Miracle Buck Part I
Posted on September 26, 2013
Part I of a two-part series.
Over the course of three seasons, and three weeks on stand, this bowhunter’s dream of scoring on a Boone and Crockett-caliber buck finally comes to life.
By Ron Way
“I can’t believe it,” I said to myself. “I just blew a chance of a lifetime on a Boone and Crockett buck!” In my mind, I’m going through what just happened as I watch this true giant walk out of my life forever. “Would I ever, ever see him again?” I desperately pleaded as his giant rack faded away into the deep, dark woods.
It was mid-November, and I was hunting at Harpole’s Heartland Lodge in Pike County, Illinois. This would be my third trip to the lodge in Nebo, Illinois. I’ve been anticipating this hunt all year as I’ve seen 170-inch-plus bucks on this outfit’s properties for the last two seasons. I was never close enough for a shot, but just seeing those massive bucks was enough to get me to come back.
By late-October, I was getting anxious for the fall trip. I was practicing with my bow every day and had great confidence in my equipment, plus I had already taken a record-book mule deer and bull elk in Arizona earlier in the year. I definitely felt ready.
I had lots of hunting gear and clothing to pack, as my wife and I were going to be traveling for three weeks. We had the Tundra packed to the max and off we headed from Northern Arizona to Minnesota, and then to Wisconsin.
The first week I was going to hunt with my friends Bob and Bruce Barrie on their property in Wisconsin, while my wife, Jennifer, did some antiquing and sightseeing in Red Wing, Minnesota. The weather did not cooperate with us during the trip, as it was warm and very windy. I had a great time with Bob and Bruce, but I didn’t see any nice bucks to speak of.
After several days of hunting, Jennifer and I then headed to Nebo, Illinois, but first stopped in Springfield, Illinois to visit the Abraham Lincoln Presidential Museum. It was very interesting to see how dirty the politics were back then. Really, not much has changed since. As we were leaving the museum, we were left with the desire for a better future for our country.
The first night at the lodge I met my guide Matt Brunet. Then I began to get equipment ready for the morning’s hunt. I really didn’t sleep well that night, as I was anxious to see some deer.
The first morning I got on stand and had several 120- to 130-class bucks come within bow range, but nothing too big. I had two shooters in the 140-class come by but just out of bow range. I stayed in the same spot all day, hoping for a chance at a bruiser.
On the second day, I went back to the same spot and had several bucks come by, but no shooters. I decided to climb down and head back to the lodge for some lunch. The wind was beginning to howl too, so I figured, why not?
After lunch, I decided to go ahead and change stands. I knew there had to be more action elsewhere.

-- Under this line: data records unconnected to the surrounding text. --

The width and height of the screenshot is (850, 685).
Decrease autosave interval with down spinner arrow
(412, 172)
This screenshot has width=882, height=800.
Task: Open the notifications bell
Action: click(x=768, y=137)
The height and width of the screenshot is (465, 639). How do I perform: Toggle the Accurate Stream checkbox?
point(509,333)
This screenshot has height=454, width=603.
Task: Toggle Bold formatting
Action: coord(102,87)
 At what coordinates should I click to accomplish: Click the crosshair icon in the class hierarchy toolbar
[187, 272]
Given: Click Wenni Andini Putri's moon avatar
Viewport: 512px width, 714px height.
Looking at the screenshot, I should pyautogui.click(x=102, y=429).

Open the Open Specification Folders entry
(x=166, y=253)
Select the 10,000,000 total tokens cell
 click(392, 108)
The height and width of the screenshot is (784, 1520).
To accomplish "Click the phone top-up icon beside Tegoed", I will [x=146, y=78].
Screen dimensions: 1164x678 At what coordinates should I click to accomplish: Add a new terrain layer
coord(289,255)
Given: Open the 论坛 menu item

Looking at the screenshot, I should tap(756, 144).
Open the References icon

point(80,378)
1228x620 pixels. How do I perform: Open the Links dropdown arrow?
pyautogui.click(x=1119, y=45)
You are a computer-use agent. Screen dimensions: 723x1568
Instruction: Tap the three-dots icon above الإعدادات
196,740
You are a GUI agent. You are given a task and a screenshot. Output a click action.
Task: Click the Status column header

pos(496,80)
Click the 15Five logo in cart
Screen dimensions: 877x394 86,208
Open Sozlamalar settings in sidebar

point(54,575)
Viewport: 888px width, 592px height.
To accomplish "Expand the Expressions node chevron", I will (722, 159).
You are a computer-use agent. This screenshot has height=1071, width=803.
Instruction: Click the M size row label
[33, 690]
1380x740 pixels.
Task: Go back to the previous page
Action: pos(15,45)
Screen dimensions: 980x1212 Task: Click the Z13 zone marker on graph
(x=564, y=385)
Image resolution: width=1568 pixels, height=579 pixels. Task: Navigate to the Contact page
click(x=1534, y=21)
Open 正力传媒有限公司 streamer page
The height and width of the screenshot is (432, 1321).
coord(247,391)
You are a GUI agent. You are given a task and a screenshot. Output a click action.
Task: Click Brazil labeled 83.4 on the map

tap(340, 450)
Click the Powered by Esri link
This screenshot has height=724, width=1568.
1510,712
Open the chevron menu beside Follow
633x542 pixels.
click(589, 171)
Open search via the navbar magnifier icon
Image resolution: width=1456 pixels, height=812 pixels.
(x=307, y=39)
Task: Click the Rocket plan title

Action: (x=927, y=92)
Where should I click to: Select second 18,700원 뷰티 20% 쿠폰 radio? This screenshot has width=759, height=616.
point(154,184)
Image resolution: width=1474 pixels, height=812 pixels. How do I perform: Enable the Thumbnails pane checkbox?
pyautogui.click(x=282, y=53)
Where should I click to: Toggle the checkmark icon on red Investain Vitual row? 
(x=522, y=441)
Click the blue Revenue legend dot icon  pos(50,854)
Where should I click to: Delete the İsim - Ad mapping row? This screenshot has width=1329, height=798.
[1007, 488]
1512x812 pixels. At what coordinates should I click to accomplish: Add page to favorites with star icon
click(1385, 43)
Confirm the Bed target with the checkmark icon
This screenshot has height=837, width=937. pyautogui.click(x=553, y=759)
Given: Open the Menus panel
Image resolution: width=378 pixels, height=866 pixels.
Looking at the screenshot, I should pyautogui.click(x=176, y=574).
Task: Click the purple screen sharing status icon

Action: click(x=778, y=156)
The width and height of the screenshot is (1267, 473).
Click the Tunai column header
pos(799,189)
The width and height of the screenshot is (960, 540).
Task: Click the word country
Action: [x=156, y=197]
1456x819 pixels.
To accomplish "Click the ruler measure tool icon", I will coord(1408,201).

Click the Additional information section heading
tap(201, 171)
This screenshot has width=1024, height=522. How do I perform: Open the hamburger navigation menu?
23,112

I ended up seeing more bucks that evening, but again nothing big enough to shoot.
The third morning I changed stands once more, as my guide, Matt, suggested a great spot with a known big buck running the woods.
As I went to the stand that morning in the pitch dark, there were turkeys roosting in the tree that my stand was in and several trees around the spot. The sight of all them, and the noise they made bailing out of the trees, really got my adrenaline flowing. It was more excitement than I wanted leading into the morning’s hunt.
Seeing the Big Boy
When it started to get light, I did some rattling. As soon as I placed my bow back in my lap, I saw a massive shooter buck coming in at about 50 yards on my right—and moving fast.
At about the 30-yard mark, he came to a halt, stopping in some thick cover. He began turning his head from side to side, looking for the bucks that were fighting. After pausing for a bit, he began fast-walking and, once again, heading straight for my location.
I figured now was the time to get to full draw, which I did. He was about to come through an opening, so I grunted a few times trying to stop him. However, he gave me no reaction of slowing down. He was now only 14 yards away!
I swung my bow and put the pin a foot in front of his chest and let the arrow go. The sound of the shot put him in high gear, but he stopped 60 yards away. I didn’t know if the arrow was high or low, I just knew I missed. He stood still for about 30 seconds then slowly walked away.
What did I just do? How could I have screwed that up? I began thinking all kinds of things and “what ifs,” which continued to haunt me again and again. In fact, that’s all I did that night in bed back at the lodge, replaying the scenario, the miss and how I should’ve done things differently. Man, I wish I could go back and redo all that.